Any triangle is right-angled triangles only when it follows Pythagoras’ Theorem.

When it follows Pythagoras’ Theorem then the triangle is right-angled triangles.

We know,

The Largest side is called Hypotaneous.

By Pythagoras’ Theorem,

(Hypotenuse) ² = (side 1)² + (side 2)²

Hypotenuse = 15

Side 1 = 11

Side 2 = 12

15² = 11² + 12²

225 = 121 + 144

225 ≠ 265

L.H.S ≠ R.H.S

This not follows Pythagoras’ Theorem.

This triangle is not right-angled triangle.

 

(iii) 11, 60, 61

ANS:

We know that,

Any triangle is right-angled triangles only when it follows Pythagoras’ Theorem.

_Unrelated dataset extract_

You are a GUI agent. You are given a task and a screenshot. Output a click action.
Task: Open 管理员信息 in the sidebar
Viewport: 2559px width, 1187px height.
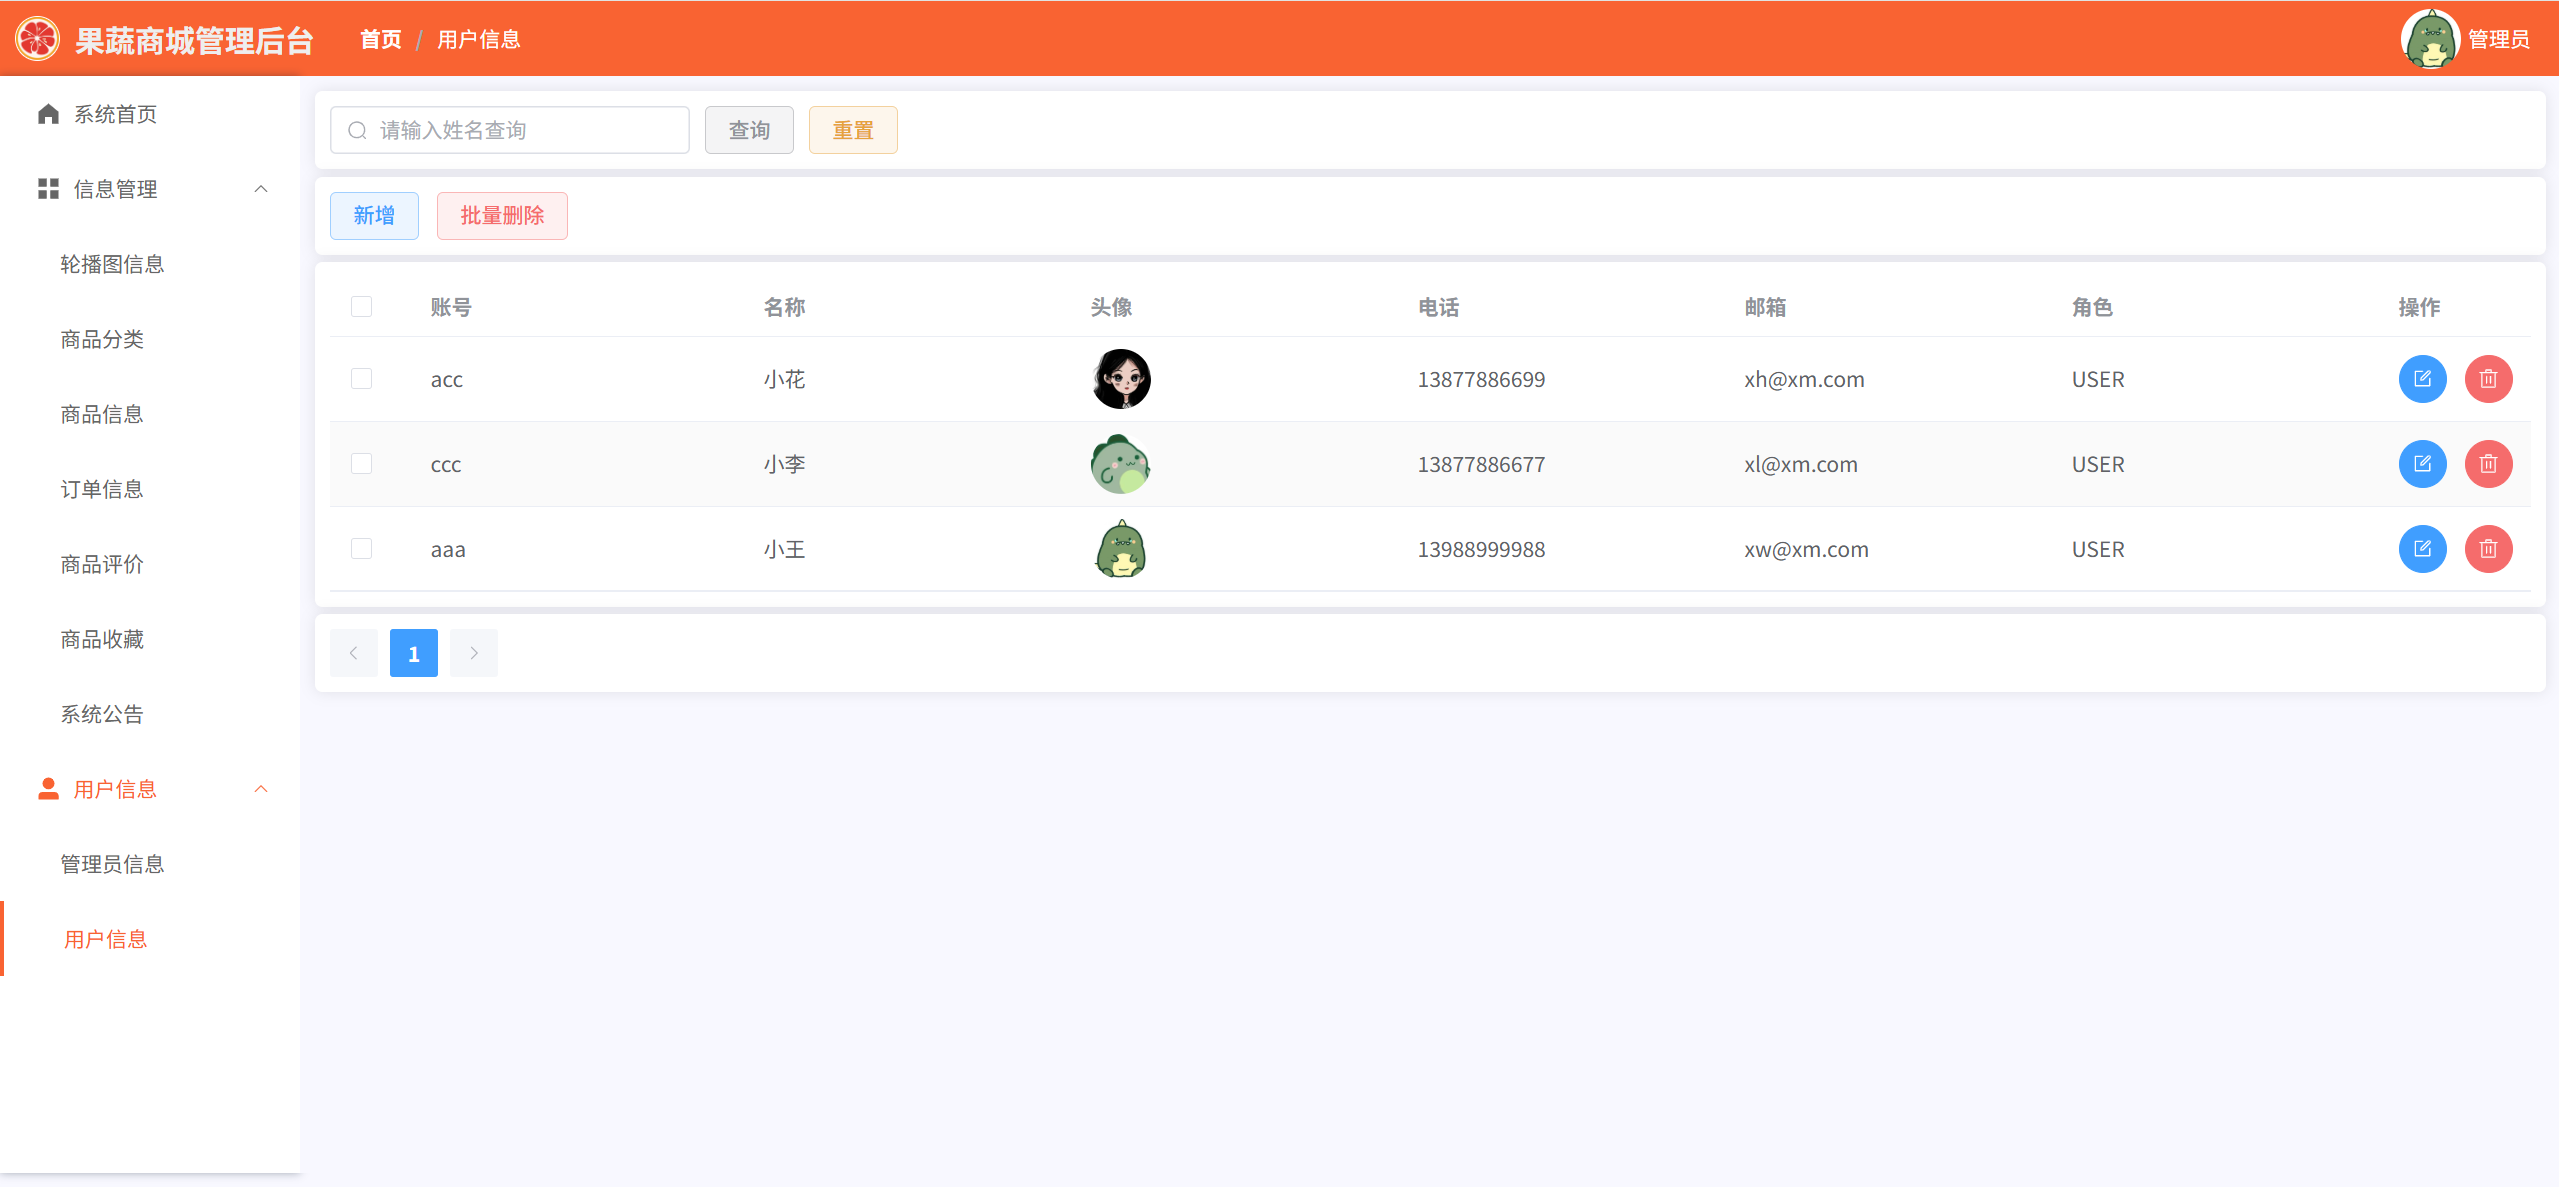[112, 864]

When it follows Pythagoras’ Theorem then the triangle is right-angled triangles.

We know,

The Largest side is called Hypotaneous.

By Pythagoras’ Theorem,

(Hypotenuse) ² = (side 1)² + (side 2)²

Hypotenuse = 61

Side 1 = 11

Side 2 = 60

61² = 11² + 60²

3721 = 121 + 3600

3721 = 3721

L.H.S = R.H.S

This follows Pythagoras’ Theorem

 This triangle is right-angled triangle.

 

(iv) 1.5, 1.6, 1.7

ANS:

We know that,

Any triangle is right-angled triangles only when it follows Pythagoras’ Theorem.

When it follows Pythagoras’ Theorem then the triangle is right-angled triangles.

We know,

The Largest side is called Hypotaneous.

By Pythagoras’ Theorem,

(Hypotenuse) ² = (side 1)² + (side 2)²

Hypotenuse = 1.7

Side 1 = 1.5

Side 2 = 1.6

1.7² = 1.5² + 1.6²

2.89 = 2.25 + 2.56

2.89 ≠ 4.81

L.H.S ≠ R.H.S

This not follows Pythagoras’ Theorem.

This triangle is not right-angled triangle.

(v) 40, 20, 30

ANS:

We know that,

Any triangle is right-angled triangles only when it follows Pythagoras’ Theorem.

When it follows Pythagoras’ Theorem then the triangle is right-angled triangles.

We know,

The Largest side is called Hypotaneous.

By Pythagoras’ Theorem,

(Hypotenuse) ² = (side 1)² + (side 2)²

Hypotenuse = 40

Side 1 = 20

Side 2 = 30

40² = 20² + 30²

1600 = 400 + 900

1600 ≠ 1300

L.H.S ≠ R.H.S

This not follows Pythagoras’ Theorem.

This triangle is not right-angled triangle.